PANEL DE DISCUSION
Efficacy of the new haemodialysis techniques:
In vitro comparison of pre- and post-dilutional haemodiafiltration
Alain Ficheux and Àngel Argilés *
Alain Ficheux and Àngel Argilés *
Institut de Génétique Humaine – UPR 1124 C.N.R.S.
746, Rue croix de Lavit
34192 Montpellier Cedex 5. France
* To whom correspondence and reprint requests may be sent email@example.com
New renal replacement techniques aim to improve the clearances of small as well as large molecules. It is accepted that diffusive methods mostly influence low molecular weight solutes whereas high molecular weight components are preferentially driven by convective forces. Haemodiafiltration is one of the most efficient dialysis techniques presently available, which incorporates both diffusive and convective forces (1).
In post-dilutional haemodiafiltration the removed plasma is partially replaced after the haemodialyser, just before returning the blood to the patient. However, increasing ultrafiltration rate results in increased concentration of the retained elements - mainly the cellular component of blood - within the dialyser.

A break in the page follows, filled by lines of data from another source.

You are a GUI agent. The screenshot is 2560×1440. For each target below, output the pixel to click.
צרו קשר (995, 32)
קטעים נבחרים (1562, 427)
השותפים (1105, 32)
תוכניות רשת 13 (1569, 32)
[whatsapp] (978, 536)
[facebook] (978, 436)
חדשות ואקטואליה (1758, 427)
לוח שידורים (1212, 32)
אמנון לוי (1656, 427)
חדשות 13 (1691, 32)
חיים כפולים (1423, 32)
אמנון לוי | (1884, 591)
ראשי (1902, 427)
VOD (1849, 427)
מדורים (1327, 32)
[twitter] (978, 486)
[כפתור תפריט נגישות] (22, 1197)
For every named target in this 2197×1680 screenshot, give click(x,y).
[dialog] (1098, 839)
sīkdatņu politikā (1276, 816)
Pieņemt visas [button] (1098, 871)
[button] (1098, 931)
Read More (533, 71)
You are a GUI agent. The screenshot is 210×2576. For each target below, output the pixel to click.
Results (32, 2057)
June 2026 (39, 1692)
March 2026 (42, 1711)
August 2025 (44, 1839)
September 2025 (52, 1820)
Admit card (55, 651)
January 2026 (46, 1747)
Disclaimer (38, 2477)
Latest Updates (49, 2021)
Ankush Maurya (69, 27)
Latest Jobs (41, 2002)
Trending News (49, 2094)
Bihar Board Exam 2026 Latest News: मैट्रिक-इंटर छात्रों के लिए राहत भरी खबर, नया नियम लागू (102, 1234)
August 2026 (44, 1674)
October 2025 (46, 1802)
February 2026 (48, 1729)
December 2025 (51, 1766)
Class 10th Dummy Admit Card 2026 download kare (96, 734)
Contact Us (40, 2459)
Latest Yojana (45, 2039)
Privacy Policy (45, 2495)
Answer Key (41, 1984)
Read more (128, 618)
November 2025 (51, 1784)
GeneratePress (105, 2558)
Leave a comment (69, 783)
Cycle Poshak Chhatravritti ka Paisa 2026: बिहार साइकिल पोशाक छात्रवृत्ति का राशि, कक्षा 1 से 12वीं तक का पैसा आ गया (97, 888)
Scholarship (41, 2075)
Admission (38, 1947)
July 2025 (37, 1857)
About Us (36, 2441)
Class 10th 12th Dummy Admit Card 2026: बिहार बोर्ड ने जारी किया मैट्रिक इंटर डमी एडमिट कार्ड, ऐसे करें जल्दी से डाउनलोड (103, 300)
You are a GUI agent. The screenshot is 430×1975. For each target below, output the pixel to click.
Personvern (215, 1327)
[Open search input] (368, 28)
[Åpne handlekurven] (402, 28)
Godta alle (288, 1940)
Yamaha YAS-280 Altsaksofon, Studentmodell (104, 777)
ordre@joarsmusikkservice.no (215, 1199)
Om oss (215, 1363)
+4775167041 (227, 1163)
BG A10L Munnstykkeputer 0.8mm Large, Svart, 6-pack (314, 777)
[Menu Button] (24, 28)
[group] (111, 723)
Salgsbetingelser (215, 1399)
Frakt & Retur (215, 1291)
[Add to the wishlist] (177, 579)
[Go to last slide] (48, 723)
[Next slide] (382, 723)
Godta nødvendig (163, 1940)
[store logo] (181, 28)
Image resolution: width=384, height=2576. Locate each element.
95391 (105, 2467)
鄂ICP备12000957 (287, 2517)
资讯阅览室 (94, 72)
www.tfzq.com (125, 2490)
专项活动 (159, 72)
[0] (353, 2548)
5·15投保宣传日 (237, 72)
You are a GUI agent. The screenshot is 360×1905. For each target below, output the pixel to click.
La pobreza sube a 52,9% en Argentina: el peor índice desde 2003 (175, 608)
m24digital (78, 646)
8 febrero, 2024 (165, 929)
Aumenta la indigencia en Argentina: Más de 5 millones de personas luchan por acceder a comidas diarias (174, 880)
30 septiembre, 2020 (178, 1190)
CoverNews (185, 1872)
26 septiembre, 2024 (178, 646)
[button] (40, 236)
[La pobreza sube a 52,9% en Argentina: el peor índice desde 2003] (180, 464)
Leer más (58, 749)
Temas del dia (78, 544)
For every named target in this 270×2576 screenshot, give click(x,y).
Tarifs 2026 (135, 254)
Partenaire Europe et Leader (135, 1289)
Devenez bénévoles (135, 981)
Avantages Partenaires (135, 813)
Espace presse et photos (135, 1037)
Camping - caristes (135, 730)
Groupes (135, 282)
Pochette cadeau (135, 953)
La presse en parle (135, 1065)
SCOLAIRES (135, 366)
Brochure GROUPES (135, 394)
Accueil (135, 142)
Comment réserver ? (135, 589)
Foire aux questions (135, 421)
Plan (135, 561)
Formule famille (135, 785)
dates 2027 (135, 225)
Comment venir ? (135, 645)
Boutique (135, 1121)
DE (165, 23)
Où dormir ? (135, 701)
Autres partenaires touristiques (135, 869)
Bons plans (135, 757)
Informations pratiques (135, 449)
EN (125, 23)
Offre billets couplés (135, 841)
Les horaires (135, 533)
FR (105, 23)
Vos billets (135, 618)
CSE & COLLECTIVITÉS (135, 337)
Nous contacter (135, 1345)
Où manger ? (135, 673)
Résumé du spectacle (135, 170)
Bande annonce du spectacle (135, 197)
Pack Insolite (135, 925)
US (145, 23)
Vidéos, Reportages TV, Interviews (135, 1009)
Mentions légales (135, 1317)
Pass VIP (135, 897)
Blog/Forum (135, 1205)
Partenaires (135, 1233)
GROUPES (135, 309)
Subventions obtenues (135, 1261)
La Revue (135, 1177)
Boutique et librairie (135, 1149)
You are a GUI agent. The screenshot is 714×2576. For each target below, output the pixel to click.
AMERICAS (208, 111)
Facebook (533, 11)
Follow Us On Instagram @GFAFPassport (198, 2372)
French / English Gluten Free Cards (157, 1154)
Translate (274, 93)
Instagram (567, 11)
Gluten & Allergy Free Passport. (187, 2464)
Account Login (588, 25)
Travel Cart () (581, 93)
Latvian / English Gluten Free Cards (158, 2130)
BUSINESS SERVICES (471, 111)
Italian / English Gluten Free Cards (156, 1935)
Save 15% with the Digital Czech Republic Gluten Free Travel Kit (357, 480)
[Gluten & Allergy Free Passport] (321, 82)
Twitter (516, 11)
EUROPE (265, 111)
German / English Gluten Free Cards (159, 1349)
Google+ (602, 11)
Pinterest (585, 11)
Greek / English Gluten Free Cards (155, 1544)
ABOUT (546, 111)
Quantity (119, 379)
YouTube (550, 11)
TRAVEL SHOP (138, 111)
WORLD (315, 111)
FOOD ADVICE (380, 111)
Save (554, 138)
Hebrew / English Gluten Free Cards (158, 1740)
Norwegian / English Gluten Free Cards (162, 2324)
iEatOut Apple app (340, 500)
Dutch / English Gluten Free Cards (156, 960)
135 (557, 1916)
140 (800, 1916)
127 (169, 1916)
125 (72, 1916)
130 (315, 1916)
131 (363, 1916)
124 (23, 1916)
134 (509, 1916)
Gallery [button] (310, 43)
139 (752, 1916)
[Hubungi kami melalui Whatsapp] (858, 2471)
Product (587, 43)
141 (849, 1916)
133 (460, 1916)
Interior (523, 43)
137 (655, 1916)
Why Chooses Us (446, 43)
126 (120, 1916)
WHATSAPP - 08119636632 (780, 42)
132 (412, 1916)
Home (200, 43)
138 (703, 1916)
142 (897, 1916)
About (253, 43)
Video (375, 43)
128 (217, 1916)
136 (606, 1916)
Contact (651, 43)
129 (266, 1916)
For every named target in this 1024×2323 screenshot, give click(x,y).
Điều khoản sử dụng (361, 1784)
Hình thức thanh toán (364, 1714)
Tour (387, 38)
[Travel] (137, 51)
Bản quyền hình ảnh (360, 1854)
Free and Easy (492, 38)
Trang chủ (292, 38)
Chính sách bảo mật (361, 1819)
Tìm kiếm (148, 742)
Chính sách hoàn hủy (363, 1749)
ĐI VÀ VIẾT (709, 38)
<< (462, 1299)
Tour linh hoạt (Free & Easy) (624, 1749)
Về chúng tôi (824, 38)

This haemoconcentration with its associated increase in viscosity as blood passess through the dialyser may become a limiting factor of the amount of convectional mass transfer that may be achieved with post-dilutional techniques. Pre-dilutional haemodiafiltration and haemofiltration, which re-inject the replacement fluid before the dialyser obviate the haemoconcentration phenomenon and extend the range of blood flow and ultrafiltration rate that are allowed in vivo (2).
However, the precise benefits of the convective flow used in on-line haemodiafiltration, and particularly the differences in efficiency between pre and post-dilutional haemodiafiltration have not been well quantified.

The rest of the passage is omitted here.